### Supplied material
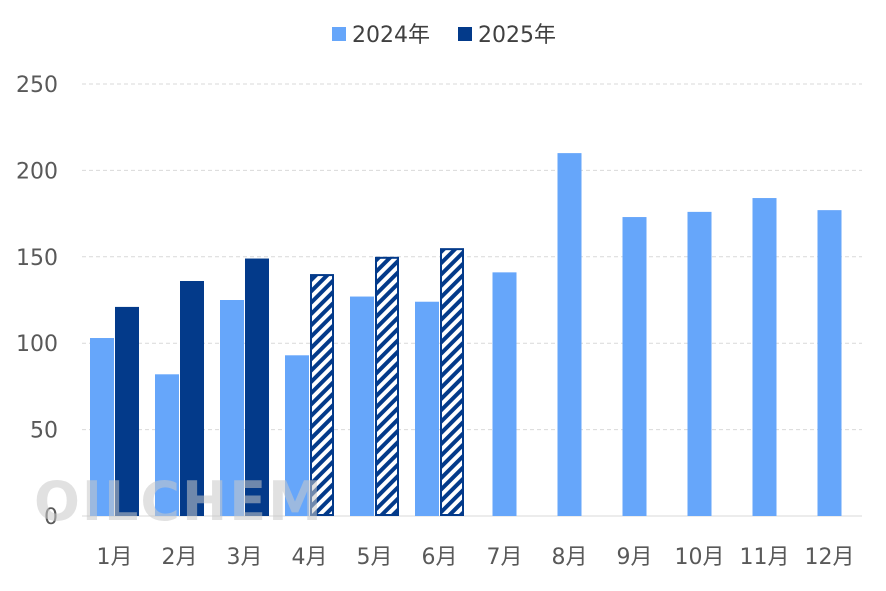  What do you see at coordinates (51, 518) in the screenshot?
I see `y-tick-label: 0` at bounding box center [51, 518].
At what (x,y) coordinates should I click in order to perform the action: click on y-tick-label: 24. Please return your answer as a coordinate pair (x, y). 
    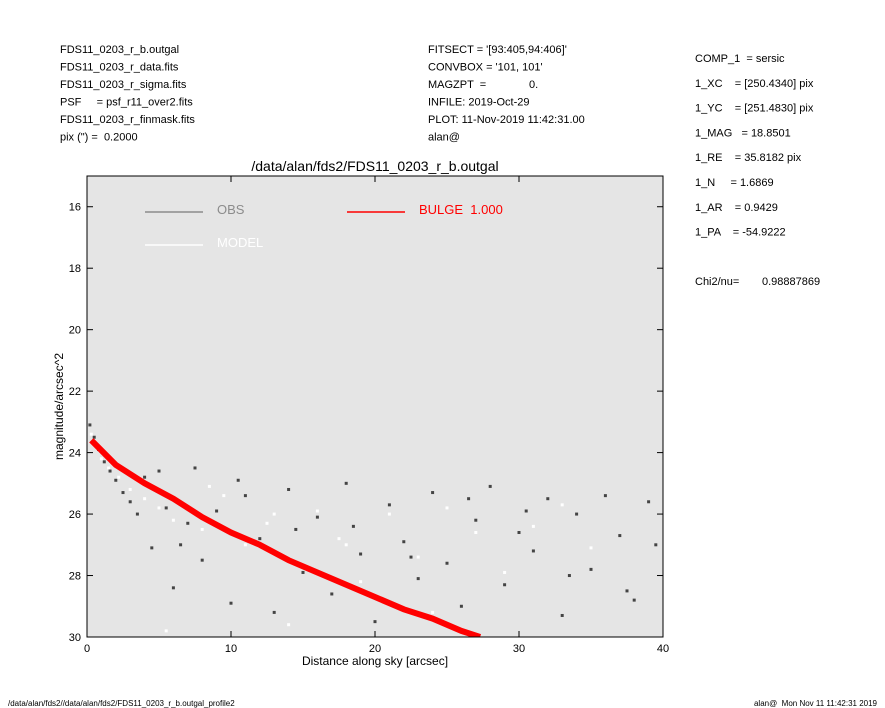
    Looking at the image, I should click on (75, 454).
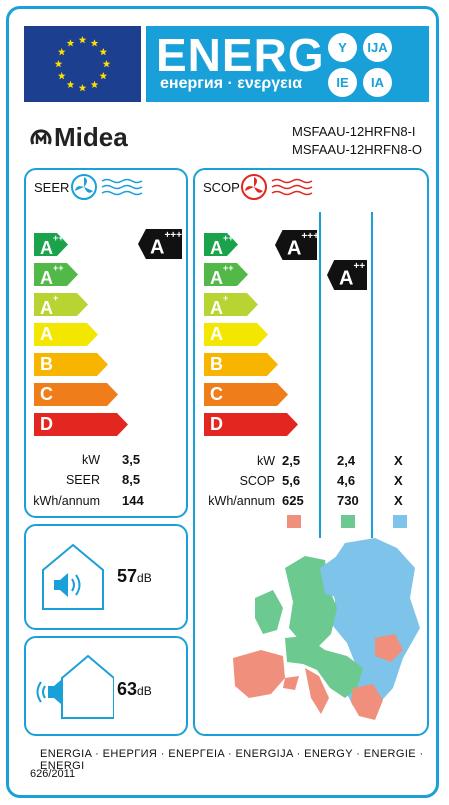 Image resolution: width=449 pixels, height=805 pixels. I want to click on brand-logo: Midea, so click(79, 138).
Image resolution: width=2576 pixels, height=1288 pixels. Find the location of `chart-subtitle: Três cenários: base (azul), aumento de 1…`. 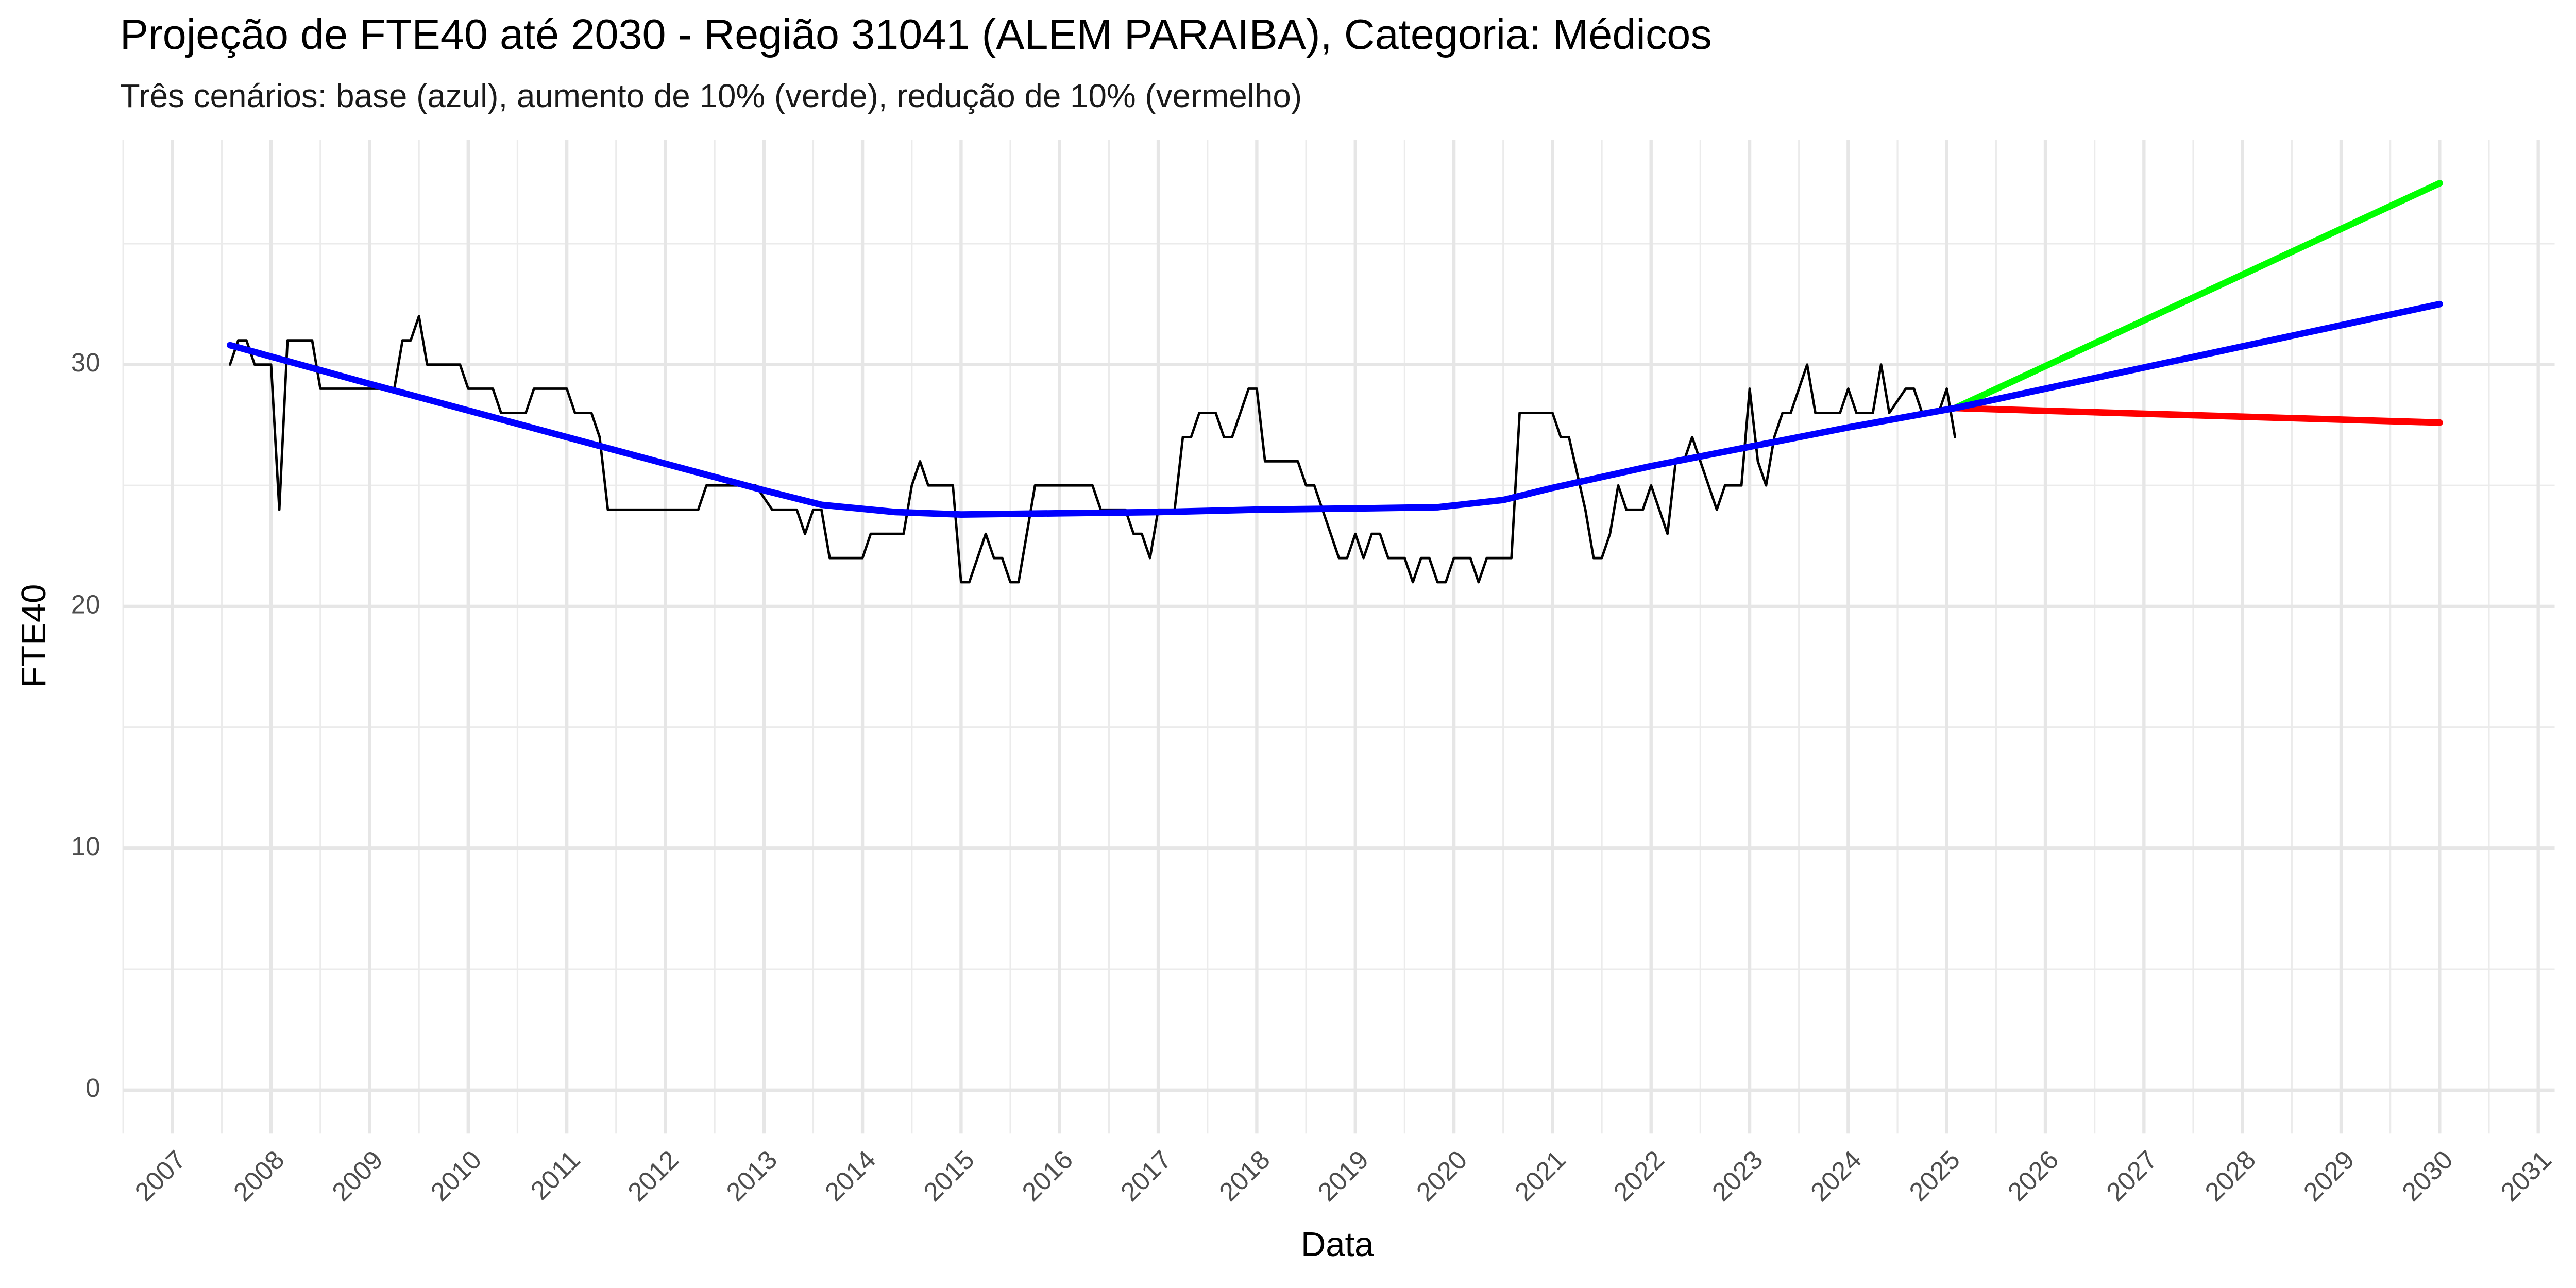

chart-subtitle: Três cenários: base (azul), aumento de 1… is located at coordinates (711, 96).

### Requirement
Convert the lines above into a numbered list, starting with the first line and going on through the line with "Image resolution: width=449". Skip any blank lines and leave the pictures out.

### Reply to the task
1.   What do you see at coordinates (51, 518) in the screenshot?
2. I see `y-tick-label: 0` at bounding box center [51, 518].
3. At what (x,y) coordinates should I click in order to perform the action: click on y-tick-label: 24. Please return your answer as a coordinate pair (x, y). 
4.     Looking at the image, I should click on (75, 454).
5.  Image resolution: width=449 pixels, height=805 pixels. I want to click on brand-logo: Midea, so click(79, 138).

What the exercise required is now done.